2. The right to education for all is not a means in itself, but an end in itself and that strategies to achieve it may differ from one another and be subordinated to that end. That is why the programmes in question are often referred to as "positive discrimination programmes", the "discrimination" being employed as a means of achieving the highly desirable objective of equality of educational opportunities. In short, the strategies are subordinated to the attainment of a more important end goal;

3. The above-mentioned policies for remedying inequalities are, in fact, being applied in various social spheres without arousing discussion regarding the principle of equality before the law. For example, developed countries' tax policies make provision, to a greater or lesser degree, for economic discrimination regarding the payment of personal income tax. People with high earnings are obliged to pay more tax than those whose income is lower. This principle of positive discrimination has as its aim the achievement of a higher objective, greater social equality. Policies of this kind are by no means new and are widely accepted and employed in other areas.

21. We may conclude, therefore, that recourse to this type of programme is of value and relevant to modern-day society, since it enables the fulfilment of articles 2, 13 and 14 of the Covenant. That being so, there follows a number of proposals for action.


IV. PROPOSALS FOR ACTION WITHIN THE FRAMEWORK
OF ARTICLES 13 AND 14 OF THE COVENANT

22. The first question to be answered is what to call these policies designed to ensure, through positive-discrimination strategies aimed at less advantaged population groups, greater equality as regards the right to education.
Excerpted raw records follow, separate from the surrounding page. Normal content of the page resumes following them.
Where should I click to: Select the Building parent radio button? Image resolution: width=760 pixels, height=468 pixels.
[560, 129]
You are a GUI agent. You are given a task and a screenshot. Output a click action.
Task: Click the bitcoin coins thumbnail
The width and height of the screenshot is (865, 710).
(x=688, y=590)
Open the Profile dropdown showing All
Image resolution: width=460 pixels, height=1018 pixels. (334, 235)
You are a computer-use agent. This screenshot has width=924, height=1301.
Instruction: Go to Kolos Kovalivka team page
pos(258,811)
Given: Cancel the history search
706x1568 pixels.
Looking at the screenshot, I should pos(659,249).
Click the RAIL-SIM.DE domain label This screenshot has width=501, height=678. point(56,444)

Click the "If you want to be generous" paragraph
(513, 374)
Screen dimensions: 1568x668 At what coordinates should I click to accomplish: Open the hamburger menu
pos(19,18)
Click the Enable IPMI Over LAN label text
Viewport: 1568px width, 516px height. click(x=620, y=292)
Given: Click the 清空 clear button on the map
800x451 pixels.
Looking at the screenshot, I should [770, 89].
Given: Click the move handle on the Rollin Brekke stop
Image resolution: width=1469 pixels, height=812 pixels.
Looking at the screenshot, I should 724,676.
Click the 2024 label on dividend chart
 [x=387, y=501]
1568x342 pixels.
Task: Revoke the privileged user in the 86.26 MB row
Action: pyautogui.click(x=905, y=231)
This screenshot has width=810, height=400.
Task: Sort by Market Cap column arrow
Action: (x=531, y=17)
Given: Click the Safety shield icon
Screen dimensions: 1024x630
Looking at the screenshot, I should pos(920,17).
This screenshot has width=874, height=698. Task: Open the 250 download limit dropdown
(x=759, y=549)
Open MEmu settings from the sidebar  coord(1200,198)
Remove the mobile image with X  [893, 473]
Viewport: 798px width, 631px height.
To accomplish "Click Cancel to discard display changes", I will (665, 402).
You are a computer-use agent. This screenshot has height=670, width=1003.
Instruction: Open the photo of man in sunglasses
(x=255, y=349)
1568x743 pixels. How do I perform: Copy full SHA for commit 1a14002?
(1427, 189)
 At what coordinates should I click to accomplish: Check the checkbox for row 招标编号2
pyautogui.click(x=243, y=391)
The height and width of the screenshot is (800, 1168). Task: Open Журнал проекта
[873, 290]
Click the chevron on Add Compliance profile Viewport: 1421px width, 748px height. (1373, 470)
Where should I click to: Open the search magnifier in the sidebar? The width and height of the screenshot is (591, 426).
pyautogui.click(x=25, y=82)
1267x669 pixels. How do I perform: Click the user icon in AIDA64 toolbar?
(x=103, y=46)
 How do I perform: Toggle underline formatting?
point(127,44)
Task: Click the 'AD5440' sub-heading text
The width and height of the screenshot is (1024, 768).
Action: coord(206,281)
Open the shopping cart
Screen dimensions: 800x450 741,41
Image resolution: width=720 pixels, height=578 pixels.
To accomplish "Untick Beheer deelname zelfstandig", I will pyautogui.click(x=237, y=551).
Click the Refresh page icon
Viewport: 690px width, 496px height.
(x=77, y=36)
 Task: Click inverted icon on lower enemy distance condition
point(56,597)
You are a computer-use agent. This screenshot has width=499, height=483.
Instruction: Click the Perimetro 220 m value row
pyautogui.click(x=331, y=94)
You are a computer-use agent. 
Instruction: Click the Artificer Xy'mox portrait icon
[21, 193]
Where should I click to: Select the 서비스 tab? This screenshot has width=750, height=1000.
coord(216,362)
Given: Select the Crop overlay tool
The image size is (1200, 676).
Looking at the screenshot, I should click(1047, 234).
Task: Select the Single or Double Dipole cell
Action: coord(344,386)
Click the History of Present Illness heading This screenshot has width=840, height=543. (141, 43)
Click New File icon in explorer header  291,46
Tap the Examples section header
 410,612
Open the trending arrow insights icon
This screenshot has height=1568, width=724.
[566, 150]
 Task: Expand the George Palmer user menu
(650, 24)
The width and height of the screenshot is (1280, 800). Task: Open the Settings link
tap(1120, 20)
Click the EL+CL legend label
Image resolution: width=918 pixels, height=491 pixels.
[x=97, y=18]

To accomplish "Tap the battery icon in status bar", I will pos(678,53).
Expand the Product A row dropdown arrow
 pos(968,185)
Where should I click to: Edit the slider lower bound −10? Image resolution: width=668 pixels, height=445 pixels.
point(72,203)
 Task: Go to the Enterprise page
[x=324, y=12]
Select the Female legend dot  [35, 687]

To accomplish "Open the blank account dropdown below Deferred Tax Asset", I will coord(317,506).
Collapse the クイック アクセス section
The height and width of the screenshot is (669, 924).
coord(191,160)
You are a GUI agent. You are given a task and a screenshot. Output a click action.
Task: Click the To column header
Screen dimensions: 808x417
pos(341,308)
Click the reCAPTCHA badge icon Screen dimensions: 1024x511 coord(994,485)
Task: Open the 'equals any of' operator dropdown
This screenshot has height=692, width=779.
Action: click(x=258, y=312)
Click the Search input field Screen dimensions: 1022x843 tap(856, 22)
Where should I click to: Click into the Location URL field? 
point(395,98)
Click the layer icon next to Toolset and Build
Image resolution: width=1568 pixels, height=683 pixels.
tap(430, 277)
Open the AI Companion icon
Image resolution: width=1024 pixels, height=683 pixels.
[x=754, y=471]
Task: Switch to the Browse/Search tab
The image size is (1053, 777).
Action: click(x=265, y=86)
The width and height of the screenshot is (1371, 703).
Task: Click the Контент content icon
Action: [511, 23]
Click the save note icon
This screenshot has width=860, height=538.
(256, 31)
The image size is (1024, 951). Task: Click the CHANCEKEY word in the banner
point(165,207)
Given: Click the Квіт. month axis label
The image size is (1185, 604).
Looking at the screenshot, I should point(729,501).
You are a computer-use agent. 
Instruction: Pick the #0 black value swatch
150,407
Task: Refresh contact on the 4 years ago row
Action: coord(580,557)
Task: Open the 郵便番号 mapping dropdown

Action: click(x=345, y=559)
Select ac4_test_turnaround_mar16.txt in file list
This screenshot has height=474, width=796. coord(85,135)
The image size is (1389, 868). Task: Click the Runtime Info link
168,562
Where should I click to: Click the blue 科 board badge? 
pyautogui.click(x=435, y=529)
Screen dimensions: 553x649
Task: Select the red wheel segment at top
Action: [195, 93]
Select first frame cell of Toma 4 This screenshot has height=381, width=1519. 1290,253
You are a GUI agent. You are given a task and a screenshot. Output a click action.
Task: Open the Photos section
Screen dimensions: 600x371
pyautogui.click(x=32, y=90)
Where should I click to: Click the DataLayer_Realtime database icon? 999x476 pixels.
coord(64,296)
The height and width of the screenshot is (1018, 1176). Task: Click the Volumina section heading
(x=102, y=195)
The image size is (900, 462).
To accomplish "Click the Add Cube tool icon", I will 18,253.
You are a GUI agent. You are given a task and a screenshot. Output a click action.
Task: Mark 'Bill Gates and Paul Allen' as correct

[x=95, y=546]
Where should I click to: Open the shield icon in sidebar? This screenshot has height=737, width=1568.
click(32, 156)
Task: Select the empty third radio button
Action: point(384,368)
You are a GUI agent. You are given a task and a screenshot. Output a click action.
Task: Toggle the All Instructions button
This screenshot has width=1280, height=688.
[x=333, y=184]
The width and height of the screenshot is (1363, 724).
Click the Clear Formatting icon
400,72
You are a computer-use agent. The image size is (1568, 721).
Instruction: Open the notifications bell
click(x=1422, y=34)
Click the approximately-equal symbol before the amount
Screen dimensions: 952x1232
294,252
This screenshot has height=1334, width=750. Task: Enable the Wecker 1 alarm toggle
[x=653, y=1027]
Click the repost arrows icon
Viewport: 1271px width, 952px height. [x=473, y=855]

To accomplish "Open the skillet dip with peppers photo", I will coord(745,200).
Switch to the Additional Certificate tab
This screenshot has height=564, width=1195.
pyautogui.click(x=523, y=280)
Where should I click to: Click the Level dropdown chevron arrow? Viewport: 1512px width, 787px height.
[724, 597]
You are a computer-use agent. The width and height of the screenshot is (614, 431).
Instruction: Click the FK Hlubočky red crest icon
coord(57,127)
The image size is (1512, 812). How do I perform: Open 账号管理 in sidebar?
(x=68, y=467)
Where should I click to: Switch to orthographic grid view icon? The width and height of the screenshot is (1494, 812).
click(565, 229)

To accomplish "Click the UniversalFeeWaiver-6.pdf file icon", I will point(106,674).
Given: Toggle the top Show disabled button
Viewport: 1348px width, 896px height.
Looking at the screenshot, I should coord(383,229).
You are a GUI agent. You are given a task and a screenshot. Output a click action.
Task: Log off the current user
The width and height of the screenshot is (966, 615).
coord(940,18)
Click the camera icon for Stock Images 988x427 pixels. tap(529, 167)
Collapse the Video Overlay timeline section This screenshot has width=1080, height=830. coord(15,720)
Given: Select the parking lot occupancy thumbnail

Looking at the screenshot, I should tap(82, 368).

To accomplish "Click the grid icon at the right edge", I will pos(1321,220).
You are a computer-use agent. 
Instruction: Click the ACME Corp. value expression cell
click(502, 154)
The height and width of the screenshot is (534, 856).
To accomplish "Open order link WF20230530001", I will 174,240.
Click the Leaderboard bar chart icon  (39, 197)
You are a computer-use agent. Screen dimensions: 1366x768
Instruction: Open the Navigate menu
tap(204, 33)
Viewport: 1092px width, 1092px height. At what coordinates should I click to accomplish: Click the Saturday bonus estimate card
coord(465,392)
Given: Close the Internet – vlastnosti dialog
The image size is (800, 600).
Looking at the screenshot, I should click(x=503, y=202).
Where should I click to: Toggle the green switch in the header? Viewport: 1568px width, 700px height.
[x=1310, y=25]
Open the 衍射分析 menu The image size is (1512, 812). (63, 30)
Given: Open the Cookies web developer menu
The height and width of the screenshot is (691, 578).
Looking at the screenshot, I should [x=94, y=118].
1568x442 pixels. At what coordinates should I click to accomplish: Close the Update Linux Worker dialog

In the author's opinion, it would be appropriate to refer to them always as programmes to remedy inequalities in education. That would relieve the title of the negative connotation of the word "discrimination" while keeping the idea of compensating for an obvious social imbalance.

23. Second, there is a need for concrete proposals concerning article 13 of the Covenant from the point of view of that compensation. Specifically, with the various paragraphs of that article in mind, the author proposes the following:

(a) Primary, secondary and adult education syllabi should include specific activities aimed at promoting human rights and more particularly equality pursuant to the International Covenant on Economic, Social and Cultural Rights;

(b) Primary- and secondary-school students from less privileged groups should be given more attention and educational support both inside and outside school, including, for example: institution of special programmes for the provision of support staff; assignment of the best teachers to these groups; building of learning-support centres; promotion of pioneering libraries in the sphere of new technology, etc. In short, more priority should be given to allocating greater financial and human resources to school areas with greater sociocultural and economic problems, as opposed to school districts inhabited by higher-income families (which can make up for certain shortcomings from their own pockets);

(c) Basic education programmes for people with an incomplete primary education should be among the priorities of national policy and financial efforts should be concentrated on providing them. Furthermore, disadvantaged sectors should constitute the target group par excellence;

(d) Freedom of choice (both within the State sector and as between the State and private sectors) must be made a reality for less privileged population groups. That will entail meeting a number of requirements:

(i) Fathers and mothers should be sufficiently well informed and trained to be able to choose as freely as possible. That will require the development of educational programmes and information campaigns for the parents of economically disadvantaged households;

(ii) There should be no additional economic cost (either direct or indirect) for attendance at a private as opposed to a State educational centre;

(iii) Centres' educational policy should be transparent and under social control, especially through the local educational community;

(iv) There should be encouragement and assistance for the creation and development of inter-cultural, inter-class, coeducational residential centres where students can learn the principles of equality between individuals and how to combat all types of discrimination.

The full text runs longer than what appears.